Fish Bait Game is simpler than Mouse Trap. Players play as fishermen and build a contraption to catch a man-eating fish. Each time a player lands on an empty white space, the player must build a part of the contraption. Other spaces can either give the player an extra turn, take a turn, or go back a space. The game keeps going until the contraption is fully built and a player lands on the "FISH BAIT" space, when the player must take their piece on the plastic dock and hook the rubber band inside of the fish's mouth around the legs. Players keep moving until someone lands on the "CATCH FISH" space and starts the contraption to catch the other player's piece. Once caught, the player is out of the game (although if the trap fails, the one getting caught and the one catching the fish have to switch places until there is a successful catch) and the game continues; the winner is the last one standing.

==Legacy==
In the 1990s, Mouse Trap was adapted into a game show within the British children's television show Motormouth.
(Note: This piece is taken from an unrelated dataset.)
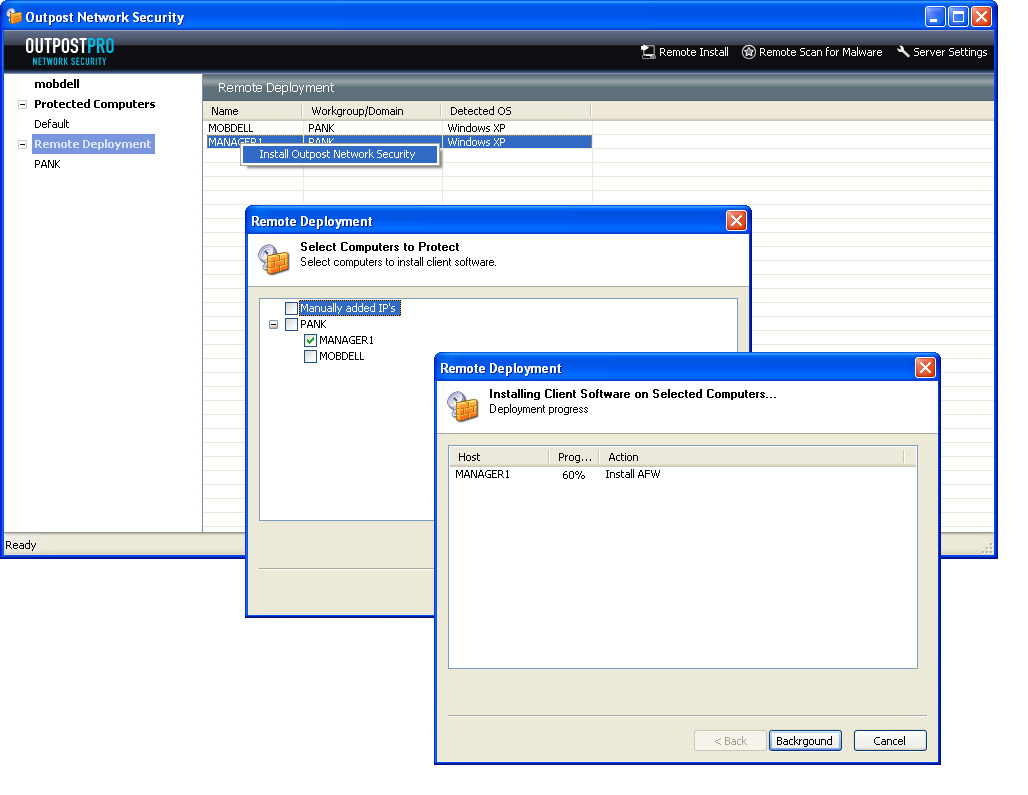Viewport: 1028px width, 795px height.
Task: Click the Remote Install toolbar icon
Action: [648, 52]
Child contestants take the place of the mice in a life-size board game.

Mouse Trap has been lampooned by Mark Perez of San Francisco in the form of a giant traveling spectacle called Life Size Mouse Trap. KRON4 described it at Maker Faire of 2014 as "a fantastically hand crafted, 16 piece, 50,000-lb. interactive kinetic sculpture set atop a 6,500-square-foot game board ... complete with a Vaudevillian style show, original musical score by the one woman band Esmerelda Strange, Sexy Mice can-can dancers, clown workers, acrobatic hijinks, and other spectacular scenes dedicated to the pursuit of spectacle-laden fun!" It is hauled to fairs and events by 25 tons of cranes and equipment in a semi truck, it has a bowling ball instead of a ball bearing, and it ends in the destruction of a real automobile. The Mercury News said in 2016 "instead of trapping a rodent — they drop a huge old bank safe on a car. Sweet. ... It's all very awesome, a masterpiece of engineering. But kind of a bummer you can't actually play on it — as the ball." Smithsonian Magazine reported the exhibit's merit in teaching physics and simple machines.